Ce coup hardi réussit et amena une grande révolution dans la littérature. Alors s'établirent deux genres de poésie absolument opposés, et contraste parfait l'un de l'autre. La rime, conservée ou rejettée, n'est que la moindre des différences qui existent entr'eux.

La poésie anglaise non rimée a, excepté le rythme des spondées et des dactiles, tous les caractères de la poésie latine. Les inversions sont plus hardies, les épithètes plus accumulées; les pensées, déjà développées, se développent encore; la fin d'une période est rejettée au commencement du vers suivant; c'est un enjambement prolongé du vers sur le vers; on en voit dix, vingt, trente se suivre sans alinéa, et ce long enchaînement a rempli la page avant que la ligne et le sens ayent une fin commune.
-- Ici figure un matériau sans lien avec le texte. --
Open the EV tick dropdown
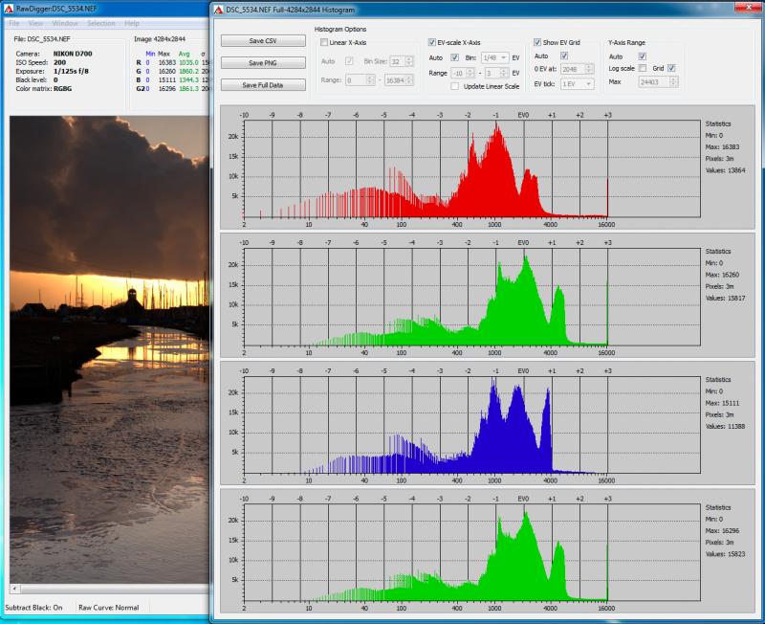Screen dimensions: 765x624 [x=577, y=84]
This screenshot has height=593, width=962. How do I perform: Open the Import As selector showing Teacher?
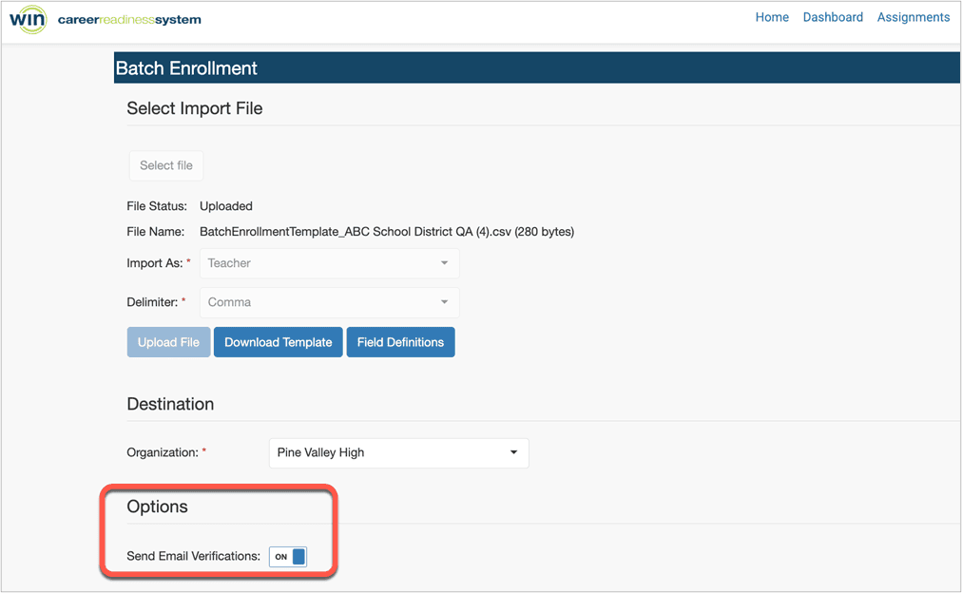click(328, 263)
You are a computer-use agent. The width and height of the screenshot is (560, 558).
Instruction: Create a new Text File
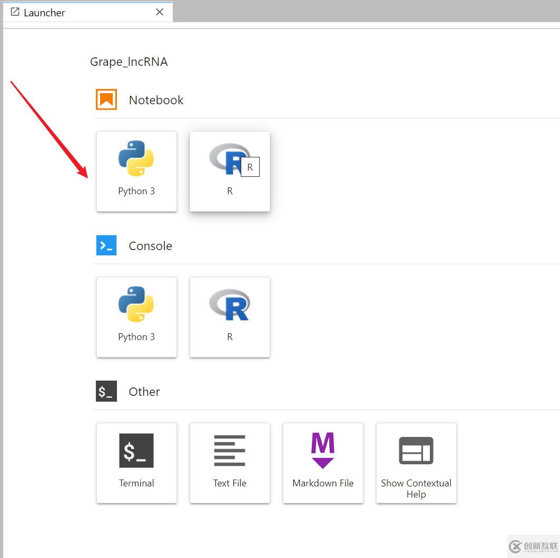[230, 463]
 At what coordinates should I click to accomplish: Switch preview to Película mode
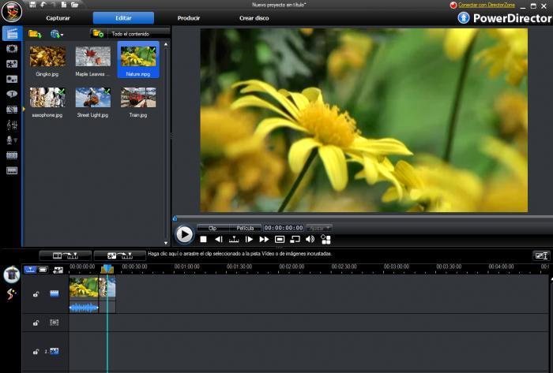pos(245,228)
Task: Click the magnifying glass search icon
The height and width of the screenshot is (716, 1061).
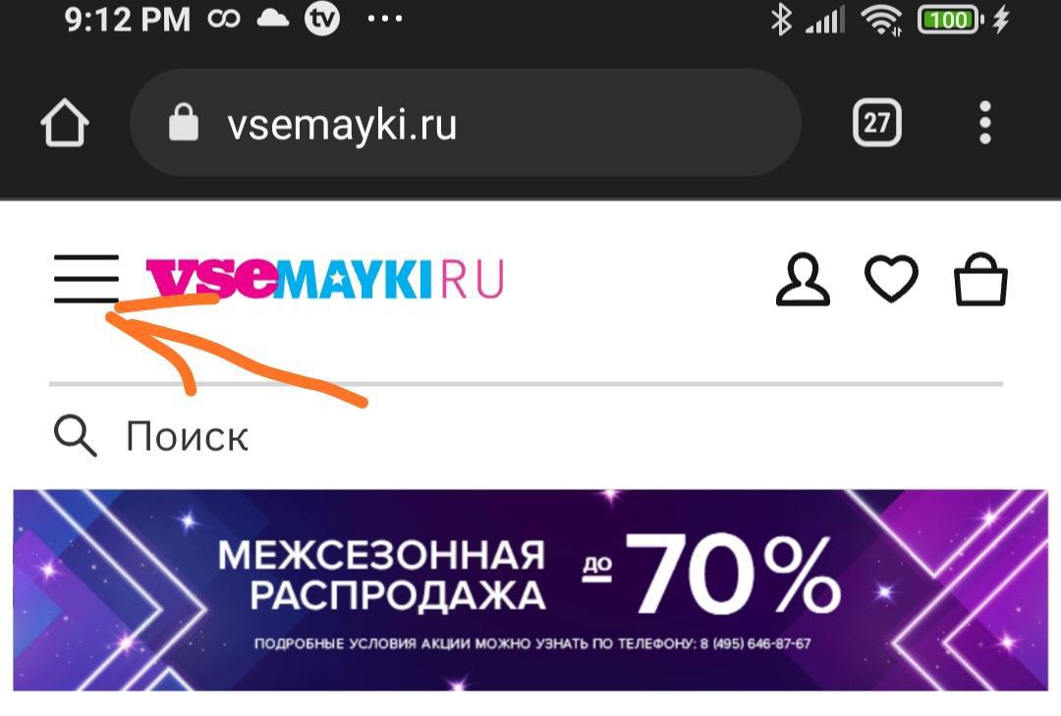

La poésie anglaise rimée est celle de Boileau, de Racine, de Voltaire ; la ligne renferme le sens, s'arrête avec lui. La rime fait souvent, comme en français, marcher les vers deux à deux; ils n'ont plus le même luxe d'épithètes, la même liberté d'inversions; l'enjambement y est proscrit; la pensée y acquiert plus de précision et moins de développement.

Le génie indépendant de Shakespeare ne put s'asservir à la rime; il composa ses tragédies en vers blancs ou non rimés; seulement, à la fin de chaque acte il conserva une tirade rimée de dix à douze vers.

Jaloux de la gloire de Shakespeare, et comptant sur sa facilité à rimer Dryden se déclara chef du parti opposé; il donna une tragédie rimée qu'il fit précéder d'une diatribe véhémente contre les vers blancs. Il composa, dans le même style, deux ou trois autres tragédies, et finit par abandonner la rime

dans ses pièces de théâtre. La lutte était trop inégale l'esprit de Dryden ne pouvait l'emporter sur le génie de Shakespeare, d'ailleurs le goût national avait décidé la question.

Les vers blancs sont restés depuis en possession de la scène; mais, dans les autres espèces de poëmes, les auteurs se sont partagés.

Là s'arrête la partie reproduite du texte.